The Bush administration’s FY2008 budget proposal includes several measures intended to simplify and encourage retirement savings. A Retirement Savings Account would consolidate the current three types of individual retirement accounts (IRAs) and eliminate qualified purposes for early withdrawals. It would restrict annual contributions, which must be made in cash, to the lesser of $5,000 or earnings included in income; there would be no income limits. Contributions would be nondeductible, but distributions made after age 58 or in the event of death or disability would be tax-free, as with current-law Roth IRAs. Also, there would be no minimum-distribution requirement. Existing Roth IRAs would automatically convert to RSAs, whereas traditional IRAs could be converted by taking the conversion amount into gross income, as is currently done for Roth conversions (but no income limit would apply to RSA conversions).

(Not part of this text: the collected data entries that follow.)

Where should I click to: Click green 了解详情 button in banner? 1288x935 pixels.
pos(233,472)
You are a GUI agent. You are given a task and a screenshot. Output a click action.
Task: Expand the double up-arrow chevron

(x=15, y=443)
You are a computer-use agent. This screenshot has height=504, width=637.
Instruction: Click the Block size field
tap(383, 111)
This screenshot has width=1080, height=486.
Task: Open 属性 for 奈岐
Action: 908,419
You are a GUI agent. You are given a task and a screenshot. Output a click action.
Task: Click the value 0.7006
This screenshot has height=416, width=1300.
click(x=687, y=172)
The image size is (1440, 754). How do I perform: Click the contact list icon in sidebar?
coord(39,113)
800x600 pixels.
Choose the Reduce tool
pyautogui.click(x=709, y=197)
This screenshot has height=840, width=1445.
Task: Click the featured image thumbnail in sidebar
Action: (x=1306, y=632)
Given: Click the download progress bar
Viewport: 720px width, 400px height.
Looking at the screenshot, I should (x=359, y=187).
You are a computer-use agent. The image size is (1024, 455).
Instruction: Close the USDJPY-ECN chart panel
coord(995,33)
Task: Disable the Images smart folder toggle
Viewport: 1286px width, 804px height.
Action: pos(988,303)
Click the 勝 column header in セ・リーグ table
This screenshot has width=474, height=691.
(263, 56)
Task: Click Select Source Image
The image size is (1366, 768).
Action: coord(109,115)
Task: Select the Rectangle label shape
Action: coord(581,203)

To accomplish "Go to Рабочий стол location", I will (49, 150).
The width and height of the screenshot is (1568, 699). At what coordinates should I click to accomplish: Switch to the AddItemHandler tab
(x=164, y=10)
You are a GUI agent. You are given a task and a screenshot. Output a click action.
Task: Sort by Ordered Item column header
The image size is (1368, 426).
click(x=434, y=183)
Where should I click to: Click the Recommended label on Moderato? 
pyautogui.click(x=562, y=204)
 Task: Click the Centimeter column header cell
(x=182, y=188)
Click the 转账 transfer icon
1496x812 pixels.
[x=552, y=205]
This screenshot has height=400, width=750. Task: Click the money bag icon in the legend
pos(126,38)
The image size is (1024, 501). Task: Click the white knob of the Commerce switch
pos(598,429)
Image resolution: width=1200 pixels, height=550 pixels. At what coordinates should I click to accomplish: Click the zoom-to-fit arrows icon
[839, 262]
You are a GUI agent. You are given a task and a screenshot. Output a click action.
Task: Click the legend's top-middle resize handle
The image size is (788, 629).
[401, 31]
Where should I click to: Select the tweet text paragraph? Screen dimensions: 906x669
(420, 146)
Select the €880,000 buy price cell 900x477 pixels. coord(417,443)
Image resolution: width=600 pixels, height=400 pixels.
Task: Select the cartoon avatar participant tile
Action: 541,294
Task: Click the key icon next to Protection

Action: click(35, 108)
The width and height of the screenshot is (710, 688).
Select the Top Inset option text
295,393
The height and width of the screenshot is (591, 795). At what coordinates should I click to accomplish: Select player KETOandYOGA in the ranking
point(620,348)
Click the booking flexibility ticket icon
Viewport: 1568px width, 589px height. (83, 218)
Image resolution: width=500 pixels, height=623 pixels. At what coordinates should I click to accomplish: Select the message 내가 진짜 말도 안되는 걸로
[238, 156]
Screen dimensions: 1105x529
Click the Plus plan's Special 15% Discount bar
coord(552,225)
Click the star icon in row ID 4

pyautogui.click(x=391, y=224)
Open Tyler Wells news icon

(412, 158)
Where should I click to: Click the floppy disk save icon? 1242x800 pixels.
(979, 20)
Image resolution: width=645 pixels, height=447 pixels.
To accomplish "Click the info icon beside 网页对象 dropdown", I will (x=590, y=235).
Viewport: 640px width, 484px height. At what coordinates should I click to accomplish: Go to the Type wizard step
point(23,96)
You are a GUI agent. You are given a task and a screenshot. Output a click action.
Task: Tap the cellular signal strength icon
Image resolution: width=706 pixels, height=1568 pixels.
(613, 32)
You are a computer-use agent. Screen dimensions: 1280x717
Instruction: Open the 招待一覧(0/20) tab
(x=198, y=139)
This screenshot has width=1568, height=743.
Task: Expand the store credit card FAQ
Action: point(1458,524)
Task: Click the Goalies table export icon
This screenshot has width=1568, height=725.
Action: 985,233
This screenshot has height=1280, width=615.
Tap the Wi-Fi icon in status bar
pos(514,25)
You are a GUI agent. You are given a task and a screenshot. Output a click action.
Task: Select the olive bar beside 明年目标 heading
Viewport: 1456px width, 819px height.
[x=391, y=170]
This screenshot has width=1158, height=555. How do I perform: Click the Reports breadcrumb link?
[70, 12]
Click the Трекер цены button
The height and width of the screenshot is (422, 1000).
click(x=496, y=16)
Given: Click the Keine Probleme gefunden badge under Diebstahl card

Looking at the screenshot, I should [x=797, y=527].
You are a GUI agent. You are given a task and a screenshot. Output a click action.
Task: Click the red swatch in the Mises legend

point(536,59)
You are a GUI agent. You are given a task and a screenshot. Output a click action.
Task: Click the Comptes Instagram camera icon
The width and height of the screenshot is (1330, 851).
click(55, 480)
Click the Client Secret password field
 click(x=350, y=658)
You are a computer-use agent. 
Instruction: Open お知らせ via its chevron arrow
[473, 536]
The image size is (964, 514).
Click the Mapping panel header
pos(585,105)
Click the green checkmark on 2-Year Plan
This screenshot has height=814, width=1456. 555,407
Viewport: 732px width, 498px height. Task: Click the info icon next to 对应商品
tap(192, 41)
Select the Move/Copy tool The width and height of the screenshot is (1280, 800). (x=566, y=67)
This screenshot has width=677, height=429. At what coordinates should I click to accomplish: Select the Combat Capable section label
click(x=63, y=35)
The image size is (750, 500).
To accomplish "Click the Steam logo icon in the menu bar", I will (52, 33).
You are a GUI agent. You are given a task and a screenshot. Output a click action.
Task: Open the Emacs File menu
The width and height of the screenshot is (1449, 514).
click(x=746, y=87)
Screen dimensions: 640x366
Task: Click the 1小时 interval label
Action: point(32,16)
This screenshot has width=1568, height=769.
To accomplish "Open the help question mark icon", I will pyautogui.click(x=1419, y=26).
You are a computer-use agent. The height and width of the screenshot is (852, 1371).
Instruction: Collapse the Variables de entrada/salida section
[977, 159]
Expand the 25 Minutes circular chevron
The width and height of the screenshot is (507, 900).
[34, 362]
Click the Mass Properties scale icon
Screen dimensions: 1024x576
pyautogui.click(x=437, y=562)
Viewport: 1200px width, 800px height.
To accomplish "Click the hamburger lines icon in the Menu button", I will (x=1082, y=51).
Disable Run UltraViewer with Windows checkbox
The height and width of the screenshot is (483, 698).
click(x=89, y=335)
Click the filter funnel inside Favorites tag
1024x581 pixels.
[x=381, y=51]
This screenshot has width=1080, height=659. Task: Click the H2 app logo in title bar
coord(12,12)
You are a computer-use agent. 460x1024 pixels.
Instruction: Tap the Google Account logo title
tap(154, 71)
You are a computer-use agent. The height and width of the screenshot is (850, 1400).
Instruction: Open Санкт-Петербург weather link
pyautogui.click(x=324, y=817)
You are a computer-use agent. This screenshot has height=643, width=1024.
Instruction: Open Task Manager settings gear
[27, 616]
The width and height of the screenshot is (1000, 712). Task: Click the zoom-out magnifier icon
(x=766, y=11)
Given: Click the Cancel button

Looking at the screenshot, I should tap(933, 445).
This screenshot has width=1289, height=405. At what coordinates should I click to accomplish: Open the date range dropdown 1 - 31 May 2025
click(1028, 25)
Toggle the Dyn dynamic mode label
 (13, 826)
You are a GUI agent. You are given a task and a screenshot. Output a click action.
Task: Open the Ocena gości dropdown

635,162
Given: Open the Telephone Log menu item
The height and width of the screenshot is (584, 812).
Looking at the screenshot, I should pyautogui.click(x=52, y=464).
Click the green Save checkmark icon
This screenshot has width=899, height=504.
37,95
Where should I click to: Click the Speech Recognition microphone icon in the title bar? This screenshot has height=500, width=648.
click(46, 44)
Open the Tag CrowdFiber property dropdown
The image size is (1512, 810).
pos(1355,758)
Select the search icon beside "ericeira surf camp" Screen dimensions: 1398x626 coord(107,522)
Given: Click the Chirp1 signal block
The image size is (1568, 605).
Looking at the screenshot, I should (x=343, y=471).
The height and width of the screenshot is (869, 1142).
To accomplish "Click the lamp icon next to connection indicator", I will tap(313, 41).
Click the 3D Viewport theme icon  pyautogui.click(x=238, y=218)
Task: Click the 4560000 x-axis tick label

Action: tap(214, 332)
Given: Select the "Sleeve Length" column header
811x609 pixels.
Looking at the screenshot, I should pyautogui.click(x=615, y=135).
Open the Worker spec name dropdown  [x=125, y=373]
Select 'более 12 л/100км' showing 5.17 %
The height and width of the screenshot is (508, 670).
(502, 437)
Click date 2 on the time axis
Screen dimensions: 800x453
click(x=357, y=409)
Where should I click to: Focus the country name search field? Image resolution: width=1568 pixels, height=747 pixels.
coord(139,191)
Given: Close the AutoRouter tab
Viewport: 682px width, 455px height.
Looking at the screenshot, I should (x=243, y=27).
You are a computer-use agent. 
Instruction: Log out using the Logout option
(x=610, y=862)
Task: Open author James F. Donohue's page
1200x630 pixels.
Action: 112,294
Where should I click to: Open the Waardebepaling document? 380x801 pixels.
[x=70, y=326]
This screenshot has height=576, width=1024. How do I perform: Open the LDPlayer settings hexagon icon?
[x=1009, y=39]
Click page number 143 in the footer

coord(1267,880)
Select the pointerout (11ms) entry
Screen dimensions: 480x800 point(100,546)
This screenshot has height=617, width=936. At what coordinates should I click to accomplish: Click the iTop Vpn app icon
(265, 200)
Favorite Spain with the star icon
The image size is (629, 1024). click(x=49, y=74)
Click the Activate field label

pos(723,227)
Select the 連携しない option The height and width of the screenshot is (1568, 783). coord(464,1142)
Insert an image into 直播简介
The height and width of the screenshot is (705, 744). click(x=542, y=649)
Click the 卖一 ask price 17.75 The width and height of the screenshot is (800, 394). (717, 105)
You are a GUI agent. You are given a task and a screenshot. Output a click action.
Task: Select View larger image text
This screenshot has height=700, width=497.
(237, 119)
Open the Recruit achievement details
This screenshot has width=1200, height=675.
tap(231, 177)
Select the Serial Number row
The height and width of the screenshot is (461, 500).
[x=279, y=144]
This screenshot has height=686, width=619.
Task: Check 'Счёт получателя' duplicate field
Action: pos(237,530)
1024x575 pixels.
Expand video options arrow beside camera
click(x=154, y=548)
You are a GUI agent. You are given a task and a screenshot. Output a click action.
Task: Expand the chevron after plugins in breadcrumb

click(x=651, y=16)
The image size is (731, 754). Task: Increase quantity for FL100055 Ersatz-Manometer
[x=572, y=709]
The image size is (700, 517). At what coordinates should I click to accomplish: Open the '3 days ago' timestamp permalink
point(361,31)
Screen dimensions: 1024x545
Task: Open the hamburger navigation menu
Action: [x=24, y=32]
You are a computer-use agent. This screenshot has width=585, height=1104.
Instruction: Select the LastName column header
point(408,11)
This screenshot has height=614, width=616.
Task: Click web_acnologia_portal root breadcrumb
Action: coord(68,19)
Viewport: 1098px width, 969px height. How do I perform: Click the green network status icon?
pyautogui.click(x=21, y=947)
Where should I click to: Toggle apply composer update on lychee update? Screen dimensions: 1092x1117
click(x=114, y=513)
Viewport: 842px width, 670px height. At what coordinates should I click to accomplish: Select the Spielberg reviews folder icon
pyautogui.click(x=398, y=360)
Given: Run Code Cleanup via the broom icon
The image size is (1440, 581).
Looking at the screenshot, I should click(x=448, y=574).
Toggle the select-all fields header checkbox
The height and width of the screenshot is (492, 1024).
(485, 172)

A separate Lifetime Savings Account could be used for any purpose, including health care, emergencies and education, as well as for retirement, consolidating several types of tax-favored “special-purpose savings vehicles”: Health Savings Accounts, Archer Medical Savings Accounts, Coverdale Education Savings Accounts and section 529 Qualified Tuition Programs. An LSA would have a $2,000-a-year contribution limit regardless of earned income level; contributions must be in cash. LSA distributions also would be tax-free, regardless of the account-holder’s age or use of the distribution, although contributions would be nondeductible.
Likewise, the administration would consolidate the panoply of employer-sponsored retirement plans into an Employer Retirement Savings Account for all employers.